Nomad host logs and metrics using vector, Loki (Grafana cloud)

brahima · January 18, 2023, 11:08pm

Hello,

I finally managed to have all my logs and nomad metrics through vector running in a docker container (via nomad).
I copy/paste below my nomad client config (here it is also setup as server) to see what you need to mount. You’ll also find my vector job config file. I hope it will help someone.

Some notes :

For journald logs to be accessible from the vector container, you need to mount /var/log/journal and give your container the same machine-id. It means, also mounting the /etc/machine-id directory (see below)
To access nomad host from the vector container, you may need to add this extra args (-add-host host.docker.internal:host-gateway) to the docker config
Some nomad metrics are not accessible (depends on your system …).
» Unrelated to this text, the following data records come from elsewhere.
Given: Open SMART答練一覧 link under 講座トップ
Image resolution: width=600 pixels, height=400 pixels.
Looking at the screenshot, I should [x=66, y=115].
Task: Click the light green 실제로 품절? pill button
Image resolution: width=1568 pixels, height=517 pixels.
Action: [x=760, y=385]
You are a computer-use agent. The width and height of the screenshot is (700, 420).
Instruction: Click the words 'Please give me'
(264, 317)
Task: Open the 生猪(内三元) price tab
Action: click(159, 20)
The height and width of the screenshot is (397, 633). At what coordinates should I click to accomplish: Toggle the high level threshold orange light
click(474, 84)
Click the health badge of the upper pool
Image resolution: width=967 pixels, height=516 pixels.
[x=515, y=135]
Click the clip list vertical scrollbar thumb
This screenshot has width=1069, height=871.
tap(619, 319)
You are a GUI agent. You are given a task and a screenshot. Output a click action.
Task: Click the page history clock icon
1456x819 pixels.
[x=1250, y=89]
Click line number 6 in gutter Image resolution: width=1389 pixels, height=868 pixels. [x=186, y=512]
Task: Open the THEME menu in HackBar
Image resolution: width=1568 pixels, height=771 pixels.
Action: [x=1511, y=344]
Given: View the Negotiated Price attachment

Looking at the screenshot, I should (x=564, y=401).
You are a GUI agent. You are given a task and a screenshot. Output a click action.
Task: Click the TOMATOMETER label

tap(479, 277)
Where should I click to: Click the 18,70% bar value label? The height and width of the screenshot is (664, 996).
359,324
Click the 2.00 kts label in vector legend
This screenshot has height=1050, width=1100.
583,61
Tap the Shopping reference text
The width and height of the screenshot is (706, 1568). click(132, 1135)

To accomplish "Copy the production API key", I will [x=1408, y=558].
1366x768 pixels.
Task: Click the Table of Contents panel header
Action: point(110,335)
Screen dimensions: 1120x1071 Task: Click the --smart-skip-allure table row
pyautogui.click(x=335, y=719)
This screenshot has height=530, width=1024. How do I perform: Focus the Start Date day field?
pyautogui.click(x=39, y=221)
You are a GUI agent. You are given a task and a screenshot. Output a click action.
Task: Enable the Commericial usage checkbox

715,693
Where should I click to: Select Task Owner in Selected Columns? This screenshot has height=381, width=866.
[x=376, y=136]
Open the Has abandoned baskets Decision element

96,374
In my case, nomad_client_allocs_memory_rss is not accessible.

PS :

I use terraform so some variables are passed/replaced by terraform
My host machine is running Debian 11.6

My nomad.hcl config


# Full configuration options can be found at https://www.nomadproject.io/docs/configuration

#datacenter = "dc1"
data_dir  = "/opt/nomad/data"

# Bind on tailscale interface
bind_addr = "{{ GetInterfaceIP \"tailscale0\" }}"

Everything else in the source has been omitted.